PASSAGE PROVIDED ▸

══════

This last sentence thus underlines the basic problem of perception in the novel: how are we to see the innate being of the creature? Walton, who of all the characters knows him best, has "lost sight" of him. The creature's self-analysis acknowledges that he is both good and evil, but perhaps like King Lear more sinned against than sinning:

Once I falsely hoped to meet with beings, who, pardoning my outward form, would love me for the excellent qualities which I was capable of bringing forth. I was nourished with high thoughts of honour and devotion. But now vice has degraded me beneath the meanest animal. No crime, no mischief, no malignity, no misery, can be found comparable to mine . . . the fallen angel becomes a malignant devil. . . . Am I to be thought the only criminal, when all human kind sinned against me? (219)
{131} But neither Walton nor the author confirms the creature's self-analysis. At the end he remains lost "in darkness and distance."

The creature thus represents the confrontation of the human mind with an unknowable nature, with the experience that eighteenth-century philosophers called the sublime. The creature, in fact, inhabits those landscapes that Edmund Burke explicitly identified as the sources of the sublime. In his A Philosophical Inquiry into the Origin of Our Ideas of the Sublime and the Beautiful (1757), Burke characterised the sublime as "whatever is fitted in any sort to excite the ideas of pain and danger; that is to say, whatever is in any sort terrible, or is conversant about terrible objects, or operates in a manner analogous to terror, is a source of the sublime; that is, it is productive of the strongest emotions which the mind is capable of feeling."3 A sublime landscape is one which seems to threaten the viewer's life. Burke defined the typical qualities of a sublime landscape as greatness of dimension (especially as contrasted with the finite limits of the human body) which gives rise to an idea of infinity; obscurity (which blurs the definition of boundaries); profound darkness or intense light; and sudden, sharp angles. Confronted with such overwhelming objects as towering mountains, huge dark caves, gloomy architectural ruins, or sudden blinding light, the human mind first experiences terror or fear and then, as the instinct of self-preservation is gradually relaxed, astonishment ("that state of the soul in which all its motions are suspended with some degree of horror"4), admiration, reverence, and respect. For one thus receives, according to Burke, a sensible impression of the Deity by whose power these overwhelming scenes are created.

The appearances of the creature in the novel are simultaneous with the revelation of the sublime. Approaching Secheron as night encloses the Alps, Frankenstein encounters a violent storm: "thunder burst with a terrific crash over my head. It was echoed from Saleve, the Juras, and the Alps of Savoy; vivid flashes of lightning dazzled my eyes, illuminating the lake, making it appear like a vast sheet of fire; then for an instant every thing seemed of a pitchy darkness" (71). As lightning flashes, Frankenstein's terrified eyes recognize in this landscape of Satan's Pandemonium the creature he had abandoned, "hanging among the rocks," the creature who is again lost in obscurity as the scene is "enveloped in an impenetrable darkness" (72). Frankenstein first speaks to his creature on the Mer de Glace above Chamounix, a landscape defined by eighteenth-century travellers as the locus of the sublime. The creature then follows him to an equally threatening, desolate landscape, the remotest of the Orkneys, "a rock, whose high sides were continually beaten upon by the waves" (161). The sublime nature of this northern Scottish coast was captured by Turner in his {132} drawings of mountain torrents, stormy seas, Ben Arthur, and Ailsa Rock for his "Scottish Pencils" series done in 1801. The creature finally ends his existence among "the mountainous ices of the ocean" at the North Pole, in that frozen wasteland imaged in Caspar David Friedrich's The Wreck of the "Hope" (1821) as the ultimate apocalyptic sublime, where he is "lost in darkness and distance" (221).

══════

MATERIAL ▸
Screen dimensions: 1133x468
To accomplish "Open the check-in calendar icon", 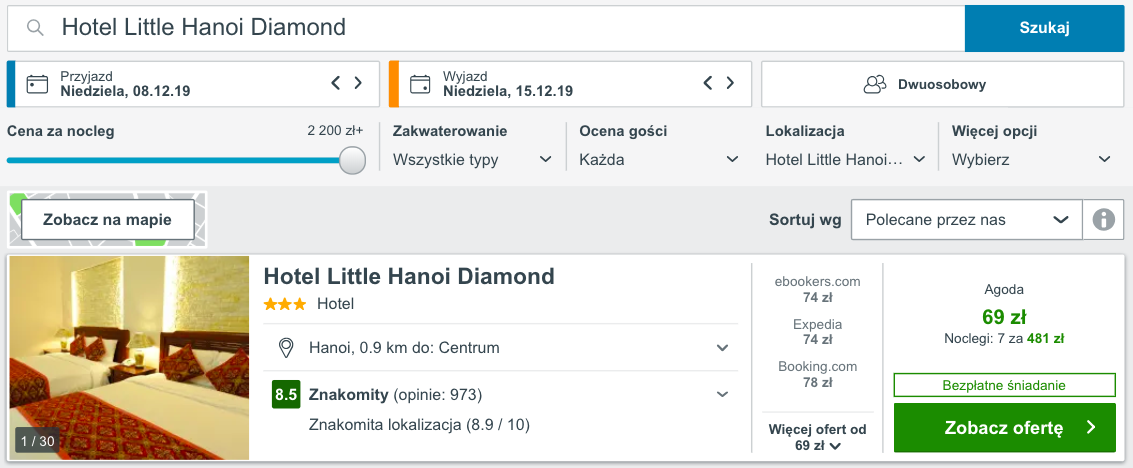I will (37, 84).
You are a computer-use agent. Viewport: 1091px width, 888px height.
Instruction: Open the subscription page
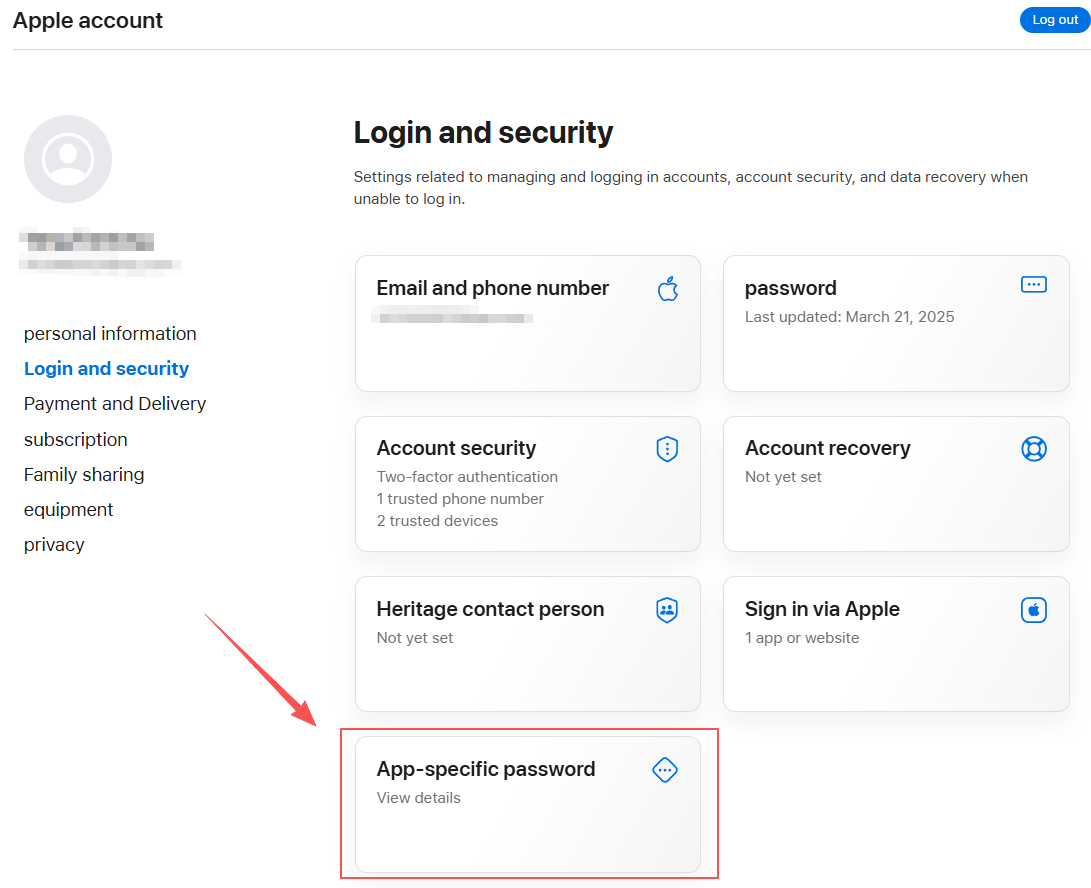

══════

TO DO ▸
1. List the qualities of a sublime landscape that Burke defined, according to the passage on the creature and the sublime.
2. Copy the passage on the creature and the sublime from "This last sentence" to "against me? (219)".

SOLUTIONS TO THE PROBLEMS ▸
1.
- Greatness of dimension, which gives rise to an idea of infinity
- Obscurity
- Profound darkness or intense light
- Sudden, sharp angles

2.
This last sentence thus underlines the basic problem of perception in the novel: how are we to see the innate being of the creature? Walton, who of all the characters knows him best, has "lost sight" of him. The creature's self-analysis acknowledges that he is both good and evil, but perhaps like King Lear more sinned against than sinning:

Once I falsely hoped to meet with beings, who, pardoning my outward form, would love me for the excellent qualities which I was capable of bringing forth. I was nourished with high thoughts of honour and devotion. But now vice has degraded me beneath the meanest animal. No crime, no mischief, no malignity, no misery, can be found comparable to mine . . . the fallen angel becomes a malignant devil. . . . Am I to be thought the only criminal, when all human kind sinned against me? (219)